GIVEN RECORDS:
───
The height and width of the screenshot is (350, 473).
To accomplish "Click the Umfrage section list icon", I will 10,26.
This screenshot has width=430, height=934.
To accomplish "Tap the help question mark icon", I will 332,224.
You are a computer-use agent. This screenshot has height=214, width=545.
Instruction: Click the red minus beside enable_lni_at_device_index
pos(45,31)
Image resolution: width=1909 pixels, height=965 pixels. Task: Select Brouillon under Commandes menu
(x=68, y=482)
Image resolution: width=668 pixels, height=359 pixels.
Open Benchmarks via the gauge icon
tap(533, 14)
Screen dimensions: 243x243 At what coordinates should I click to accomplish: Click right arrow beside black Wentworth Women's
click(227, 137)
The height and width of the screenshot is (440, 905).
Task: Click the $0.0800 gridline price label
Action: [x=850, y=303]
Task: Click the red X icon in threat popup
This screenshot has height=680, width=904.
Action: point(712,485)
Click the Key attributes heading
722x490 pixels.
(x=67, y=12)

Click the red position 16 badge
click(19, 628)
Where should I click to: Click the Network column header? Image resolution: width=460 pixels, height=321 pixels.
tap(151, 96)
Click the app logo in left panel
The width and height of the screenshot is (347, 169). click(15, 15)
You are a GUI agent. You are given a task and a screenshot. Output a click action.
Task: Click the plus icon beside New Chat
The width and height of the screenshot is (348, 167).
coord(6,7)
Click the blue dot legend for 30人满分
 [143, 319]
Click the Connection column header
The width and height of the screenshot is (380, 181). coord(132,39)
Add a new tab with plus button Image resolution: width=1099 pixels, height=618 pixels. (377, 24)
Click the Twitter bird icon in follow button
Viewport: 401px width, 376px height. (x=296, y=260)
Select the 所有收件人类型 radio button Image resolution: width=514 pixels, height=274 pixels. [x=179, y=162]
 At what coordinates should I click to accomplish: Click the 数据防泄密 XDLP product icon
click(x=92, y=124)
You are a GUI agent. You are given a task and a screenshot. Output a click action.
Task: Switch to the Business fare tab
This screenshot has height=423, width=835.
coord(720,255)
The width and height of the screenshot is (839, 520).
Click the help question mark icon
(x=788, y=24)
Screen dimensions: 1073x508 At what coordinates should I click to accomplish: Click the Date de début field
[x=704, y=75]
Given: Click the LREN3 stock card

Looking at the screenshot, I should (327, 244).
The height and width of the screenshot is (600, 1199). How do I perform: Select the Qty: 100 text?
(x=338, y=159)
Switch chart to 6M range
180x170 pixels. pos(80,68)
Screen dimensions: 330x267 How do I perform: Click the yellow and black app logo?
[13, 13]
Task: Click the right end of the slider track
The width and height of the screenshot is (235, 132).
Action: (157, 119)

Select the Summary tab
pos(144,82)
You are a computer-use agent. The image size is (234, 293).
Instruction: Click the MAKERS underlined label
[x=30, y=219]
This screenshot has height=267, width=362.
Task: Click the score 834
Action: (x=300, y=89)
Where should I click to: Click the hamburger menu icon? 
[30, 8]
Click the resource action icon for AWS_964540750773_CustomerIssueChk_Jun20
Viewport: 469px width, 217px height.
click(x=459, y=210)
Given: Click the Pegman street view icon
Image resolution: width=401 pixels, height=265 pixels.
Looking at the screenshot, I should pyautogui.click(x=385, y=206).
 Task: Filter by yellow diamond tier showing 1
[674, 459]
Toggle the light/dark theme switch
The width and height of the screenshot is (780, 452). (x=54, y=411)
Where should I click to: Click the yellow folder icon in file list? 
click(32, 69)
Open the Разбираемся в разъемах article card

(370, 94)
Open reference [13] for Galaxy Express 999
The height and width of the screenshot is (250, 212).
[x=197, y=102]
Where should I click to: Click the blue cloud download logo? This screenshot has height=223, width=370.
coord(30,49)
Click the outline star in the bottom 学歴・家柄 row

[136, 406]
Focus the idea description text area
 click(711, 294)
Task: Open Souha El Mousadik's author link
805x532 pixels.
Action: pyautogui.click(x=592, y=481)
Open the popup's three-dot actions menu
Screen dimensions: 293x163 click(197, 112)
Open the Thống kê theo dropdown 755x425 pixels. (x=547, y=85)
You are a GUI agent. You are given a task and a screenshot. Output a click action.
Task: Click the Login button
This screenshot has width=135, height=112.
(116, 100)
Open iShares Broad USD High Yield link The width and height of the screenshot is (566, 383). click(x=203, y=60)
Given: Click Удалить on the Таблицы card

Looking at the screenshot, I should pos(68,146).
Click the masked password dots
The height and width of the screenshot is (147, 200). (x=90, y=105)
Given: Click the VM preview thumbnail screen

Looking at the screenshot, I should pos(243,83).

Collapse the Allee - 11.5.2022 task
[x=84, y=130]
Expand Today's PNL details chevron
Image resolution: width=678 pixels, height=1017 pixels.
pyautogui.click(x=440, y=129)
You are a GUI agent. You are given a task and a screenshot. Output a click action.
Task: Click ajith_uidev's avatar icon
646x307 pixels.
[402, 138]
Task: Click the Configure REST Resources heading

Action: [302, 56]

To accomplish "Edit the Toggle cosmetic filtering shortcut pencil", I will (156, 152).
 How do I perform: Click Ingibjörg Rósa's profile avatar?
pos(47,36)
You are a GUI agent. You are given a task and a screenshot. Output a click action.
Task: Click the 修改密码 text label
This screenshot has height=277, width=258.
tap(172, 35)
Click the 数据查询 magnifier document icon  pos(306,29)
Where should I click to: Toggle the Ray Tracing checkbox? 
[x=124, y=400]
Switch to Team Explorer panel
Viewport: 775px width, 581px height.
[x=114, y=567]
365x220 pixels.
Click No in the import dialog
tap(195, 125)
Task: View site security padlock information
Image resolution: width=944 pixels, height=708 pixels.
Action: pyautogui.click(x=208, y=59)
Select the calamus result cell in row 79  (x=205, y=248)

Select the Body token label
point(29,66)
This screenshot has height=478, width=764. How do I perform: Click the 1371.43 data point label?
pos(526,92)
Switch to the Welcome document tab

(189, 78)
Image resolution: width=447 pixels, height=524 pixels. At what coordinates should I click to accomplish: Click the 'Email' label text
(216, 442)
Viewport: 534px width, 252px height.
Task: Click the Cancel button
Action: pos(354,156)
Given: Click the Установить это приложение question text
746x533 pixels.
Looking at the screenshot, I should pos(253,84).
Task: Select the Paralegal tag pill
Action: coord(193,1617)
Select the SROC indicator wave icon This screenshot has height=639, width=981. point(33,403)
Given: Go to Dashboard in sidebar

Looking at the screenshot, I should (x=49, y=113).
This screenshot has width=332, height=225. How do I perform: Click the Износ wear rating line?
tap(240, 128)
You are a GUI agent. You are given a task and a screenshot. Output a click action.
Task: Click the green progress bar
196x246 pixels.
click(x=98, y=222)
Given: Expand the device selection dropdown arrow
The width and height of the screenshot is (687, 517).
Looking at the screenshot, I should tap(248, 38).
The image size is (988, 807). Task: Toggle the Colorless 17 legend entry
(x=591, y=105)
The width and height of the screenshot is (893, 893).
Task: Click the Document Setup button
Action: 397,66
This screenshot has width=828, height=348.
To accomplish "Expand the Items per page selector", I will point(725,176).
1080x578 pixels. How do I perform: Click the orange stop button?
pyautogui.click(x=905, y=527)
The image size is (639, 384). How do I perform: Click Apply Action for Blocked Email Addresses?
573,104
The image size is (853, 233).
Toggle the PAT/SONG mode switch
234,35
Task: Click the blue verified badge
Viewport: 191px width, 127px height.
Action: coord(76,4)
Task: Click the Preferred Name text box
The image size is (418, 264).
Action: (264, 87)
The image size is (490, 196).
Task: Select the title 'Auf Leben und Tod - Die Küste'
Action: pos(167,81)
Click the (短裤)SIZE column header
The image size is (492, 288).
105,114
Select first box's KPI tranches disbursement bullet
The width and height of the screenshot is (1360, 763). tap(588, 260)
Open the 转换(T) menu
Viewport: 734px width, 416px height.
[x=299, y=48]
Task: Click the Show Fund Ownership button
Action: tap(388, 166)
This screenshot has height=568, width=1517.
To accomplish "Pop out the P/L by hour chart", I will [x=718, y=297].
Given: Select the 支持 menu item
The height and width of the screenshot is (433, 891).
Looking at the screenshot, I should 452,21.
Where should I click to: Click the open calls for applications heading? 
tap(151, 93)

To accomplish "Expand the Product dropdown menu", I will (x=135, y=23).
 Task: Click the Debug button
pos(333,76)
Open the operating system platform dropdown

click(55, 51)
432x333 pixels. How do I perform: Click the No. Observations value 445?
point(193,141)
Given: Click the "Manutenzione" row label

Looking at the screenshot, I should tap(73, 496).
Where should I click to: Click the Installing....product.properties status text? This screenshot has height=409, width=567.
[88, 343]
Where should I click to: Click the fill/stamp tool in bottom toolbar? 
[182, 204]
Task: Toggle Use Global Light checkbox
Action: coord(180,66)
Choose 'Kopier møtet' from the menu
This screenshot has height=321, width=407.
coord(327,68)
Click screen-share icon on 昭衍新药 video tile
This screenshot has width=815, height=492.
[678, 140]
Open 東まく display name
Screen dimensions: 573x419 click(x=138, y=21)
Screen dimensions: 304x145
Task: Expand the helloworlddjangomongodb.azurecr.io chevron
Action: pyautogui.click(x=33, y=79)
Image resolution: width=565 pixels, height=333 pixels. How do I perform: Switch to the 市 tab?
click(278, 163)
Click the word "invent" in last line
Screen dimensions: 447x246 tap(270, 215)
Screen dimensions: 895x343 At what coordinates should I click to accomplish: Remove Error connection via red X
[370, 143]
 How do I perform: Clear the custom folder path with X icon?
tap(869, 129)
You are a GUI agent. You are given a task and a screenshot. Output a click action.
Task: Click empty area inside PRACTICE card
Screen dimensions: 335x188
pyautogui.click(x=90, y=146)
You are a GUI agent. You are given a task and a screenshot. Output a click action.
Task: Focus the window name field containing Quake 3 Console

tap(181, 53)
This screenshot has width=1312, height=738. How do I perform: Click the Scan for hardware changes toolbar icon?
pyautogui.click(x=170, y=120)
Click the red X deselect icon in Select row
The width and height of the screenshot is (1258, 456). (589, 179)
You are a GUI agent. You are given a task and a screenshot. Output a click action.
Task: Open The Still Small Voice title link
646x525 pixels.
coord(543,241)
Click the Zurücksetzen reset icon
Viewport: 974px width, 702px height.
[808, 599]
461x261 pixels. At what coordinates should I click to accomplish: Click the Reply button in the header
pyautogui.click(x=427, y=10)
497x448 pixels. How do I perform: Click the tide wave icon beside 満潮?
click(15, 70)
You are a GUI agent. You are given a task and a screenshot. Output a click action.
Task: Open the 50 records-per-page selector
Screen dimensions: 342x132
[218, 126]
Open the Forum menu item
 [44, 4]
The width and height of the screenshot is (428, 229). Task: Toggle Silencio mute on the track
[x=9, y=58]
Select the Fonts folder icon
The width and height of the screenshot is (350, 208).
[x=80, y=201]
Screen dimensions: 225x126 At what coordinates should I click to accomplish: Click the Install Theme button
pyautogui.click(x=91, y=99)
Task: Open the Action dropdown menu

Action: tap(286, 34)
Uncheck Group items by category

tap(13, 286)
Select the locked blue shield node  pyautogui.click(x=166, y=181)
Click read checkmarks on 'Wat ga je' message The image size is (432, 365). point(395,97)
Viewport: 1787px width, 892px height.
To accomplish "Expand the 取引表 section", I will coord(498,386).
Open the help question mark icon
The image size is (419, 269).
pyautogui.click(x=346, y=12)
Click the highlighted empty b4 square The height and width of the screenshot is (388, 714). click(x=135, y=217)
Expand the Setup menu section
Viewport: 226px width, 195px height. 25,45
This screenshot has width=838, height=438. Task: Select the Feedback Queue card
───
INSTRUCTIONS FOR THE TASK:
Go through the listing and copy each line that includes the string "computer".

ANSWER TO THE EXERCISE:
You are a computer-use agent. This screenshot has height=214, width=545.
You are a computer-use agent. The image size is (234, 293).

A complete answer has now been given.